**Required work**: An exact, complete copy of the data is all that is needed.

**Data provided**:
———

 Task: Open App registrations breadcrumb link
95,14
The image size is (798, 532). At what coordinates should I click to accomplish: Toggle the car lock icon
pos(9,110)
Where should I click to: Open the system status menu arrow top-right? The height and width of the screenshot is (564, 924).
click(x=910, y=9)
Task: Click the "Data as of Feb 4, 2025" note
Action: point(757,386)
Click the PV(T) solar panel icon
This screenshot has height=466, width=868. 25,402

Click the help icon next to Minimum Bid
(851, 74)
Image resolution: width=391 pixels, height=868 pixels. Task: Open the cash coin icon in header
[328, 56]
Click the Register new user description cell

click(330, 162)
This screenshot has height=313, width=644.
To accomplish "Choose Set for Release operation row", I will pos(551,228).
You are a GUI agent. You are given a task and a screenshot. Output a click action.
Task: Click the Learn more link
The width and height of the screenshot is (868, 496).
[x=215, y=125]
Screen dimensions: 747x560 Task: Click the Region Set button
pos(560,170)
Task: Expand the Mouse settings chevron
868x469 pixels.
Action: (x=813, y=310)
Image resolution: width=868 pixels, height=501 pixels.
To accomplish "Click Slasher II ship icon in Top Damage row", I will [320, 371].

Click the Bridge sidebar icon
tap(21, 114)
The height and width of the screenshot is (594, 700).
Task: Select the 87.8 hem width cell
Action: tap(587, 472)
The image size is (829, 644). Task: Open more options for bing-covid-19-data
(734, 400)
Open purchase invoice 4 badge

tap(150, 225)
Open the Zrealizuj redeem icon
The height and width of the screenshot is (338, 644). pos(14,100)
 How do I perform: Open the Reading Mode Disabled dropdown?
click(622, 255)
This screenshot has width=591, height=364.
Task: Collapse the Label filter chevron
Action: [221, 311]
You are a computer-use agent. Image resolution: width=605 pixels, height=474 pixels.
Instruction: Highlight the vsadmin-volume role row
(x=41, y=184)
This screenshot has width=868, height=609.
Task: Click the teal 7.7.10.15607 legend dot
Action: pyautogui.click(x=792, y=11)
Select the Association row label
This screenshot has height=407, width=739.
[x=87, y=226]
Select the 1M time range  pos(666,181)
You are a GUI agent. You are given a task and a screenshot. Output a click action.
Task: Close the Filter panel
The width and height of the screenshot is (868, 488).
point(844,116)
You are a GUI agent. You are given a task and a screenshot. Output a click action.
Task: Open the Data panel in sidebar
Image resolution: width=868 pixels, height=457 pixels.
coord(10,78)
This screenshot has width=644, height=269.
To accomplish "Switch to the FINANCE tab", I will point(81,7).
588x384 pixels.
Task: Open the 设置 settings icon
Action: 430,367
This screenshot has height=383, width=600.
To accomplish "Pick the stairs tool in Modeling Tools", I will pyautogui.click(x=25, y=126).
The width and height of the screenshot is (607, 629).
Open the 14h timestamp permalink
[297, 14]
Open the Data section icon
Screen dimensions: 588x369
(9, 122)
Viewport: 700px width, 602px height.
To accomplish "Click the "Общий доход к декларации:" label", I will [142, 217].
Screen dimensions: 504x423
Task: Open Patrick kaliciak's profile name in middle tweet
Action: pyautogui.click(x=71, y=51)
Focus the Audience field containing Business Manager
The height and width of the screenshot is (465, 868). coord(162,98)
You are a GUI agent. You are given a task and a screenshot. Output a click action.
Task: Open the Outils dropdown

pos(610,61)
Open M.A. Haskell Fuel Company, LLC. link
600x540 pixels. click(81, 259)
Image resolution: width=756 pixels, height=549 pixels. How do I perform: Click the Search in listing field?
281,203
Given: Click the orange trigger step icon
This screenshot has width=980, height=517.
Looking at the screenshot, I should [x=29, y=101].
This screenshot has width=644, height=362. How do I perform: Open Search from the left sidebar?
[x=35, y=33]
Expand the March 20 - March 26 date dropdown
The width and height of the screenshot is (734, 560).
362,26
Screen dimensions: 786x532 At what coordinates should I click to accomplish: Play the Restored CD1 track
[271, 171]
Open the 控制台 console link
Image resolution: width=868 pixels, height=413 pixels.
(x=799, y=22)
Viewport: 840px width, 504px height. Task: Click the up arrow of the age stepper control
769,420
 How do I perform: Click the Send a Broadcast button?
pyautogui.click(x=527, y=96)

———

**Solution for this exercise**:
 Task: Open App registrations breadcrumb link
95,14
The image size is (798, 532). At what coordinates should I click to accomplish: Toggle the car lock icon
pos(9,110)
Where should I click to: Open the system status menu arrow top-right? The height and width of the screenshot is (564, 924).
click(x=910, y=9)
Task: Click the "Data as of Feb 4, 2025" note
Action: point(757,386)
Click the PV(T) solar panel icon
This screenshot has height=466, width=868. 25,402

Click the help icon next to Minimum Bid
(851, 74)
Image resolution: width=391 pixels, height=868 pixels. Task: Open the cash coin icon in header
[328, 56]
Click the Register new user description cell

click(330, 162)
This screenshot has height=313, width=644.
To accomplish "Choose Set for Release operation row", I will pos(551,228).
You are a GUI agent. You are given a task and a screenshot. Output a click action.
Task: Click the Learn more link
The width and height of the screenshot is (868, 496).
[x=215, y=125]
Screen dimensions: 747x560 Task: Click the Region Set button
pos(560,170)
Task: Expand the Mouse settings chevron
868x469 pixels.
Action: (x=813, y=310)
Image resolution: width=868 pixels, height=501 pixels.
To accomplish "Click Slasher II ship icon in Top Damage row", I will [320, 371].

Click the Bridge sidebar icon
tap(21, 114)
The height and width of the screenshot is (594, 700).
Task: Select the 87.8 hem width cell
Action: tap(587, 472)
The image size is (829, 644). Task: Open more options for bing-covid-19-data
(734, 400)
Open purchase invoice 4 badge

tap(150, 225)
Open the Zrealizuj redeem icon
The height and width of the screenshot is (338, 644). pos(14,100)
 How do I perform: Open the Reading Mode Disabled dropdown?
click(622, 255)
This screenshot has width=591, height=364.
Task: Collapse the Label filter chevron
Action: [221, 311]
You are a computer-use agent. Image resolution: width=605 pixels, height=474 pixels.
Instruction: Highlight the vsadmin-volume role row
(x=41, y=184)
This screenshot has width=868, height=609.
Task: Click the teal 7.7.10.15607 legend dot
Action: pyautogui.click(x=792, y=11)
Select the Association row label
This screenshot has height=407, width=739.
[x=87, y=226]
Select the 1M time range  pos(666,181)
You are a GUI agent. You are given a task and a screenshot. Output a click action.
Task: Close the Filter panel
The width and height of the screenshot is (868, 488).
point(844,116)
You are a GUI agent. You are given a task and a screenshot. Output a click action.
Task: Open the Data panel in sidebar
Image resolution: width=868 pixels, height=457 pixels.
coord(10,78)
This screenshot has width=644, height=269.
To accomplish "Switch to the FINANCE tab", I will point(81,7).
588x384 pixels.
Task: Open the 设置 settings icon
Action: 430,367
This screenshot has height=383, width=600.
To accomplish "Pick the stairs tool in Modeling Tools", I will pyautogui.click(x=25, y=126).
The width and height of the screenshot is (607, 629).
Open the 14h timestamp permalink
[297, 14]
Open the Data section icon
Screen dimensions: 588x369
(9, 122)
Viewport: 700px width, 602px height.
To accomplish "Click the "Общий доход к декларации:" label", I will [142, 217].
Screen dimensions: 504x423
Task: Open Patrick kaliciak's profile name in middle tweet
Action: pyautogui.click(x=71, y=51)
Focus the Audience field containing Business Manager
The height and width of the screenshot is (465, 868). coord(162,98)
You are a GUI agent. You are given a task and a screenshot. Output a click action.
Task: Open the Outils dropdown

pos(610,61)
Open M.A. Haskell Fuel Company, LLC. link
600x540 pixels. click(81, 259)
Image resolution: width=756 pixels, height=549 pixels. How do I perform: Click the Search in listing field?
281,203
Given: Click the orange trigger step icon
This screenshot has width=980, height=517.
Looking at the screenshot, I should [x=29, y=101].
This screenshot has width=644, height=362. How do I perform: Open Search from the left sidebar?
[x=35, y=33]
Expand the March 20 - March 26 date dropdown
The width and height of the screenshot is (734, 560).
362,26
Screen dimensions: 786x532 At what coordinates should I click to accomplish: Play the Restored CD1 track
[271, 171]
Open the 控制台 console link
Image resolution: width=868 pixels, height=413 pixels.
(x=799, y=22)
Viewport: 840px width, 504px height. Task: Click the up arrow of the age stepper control
769,420
 How do I perform: Click the Send a Broadcast button?
pyautogui.click(x=527, y=96)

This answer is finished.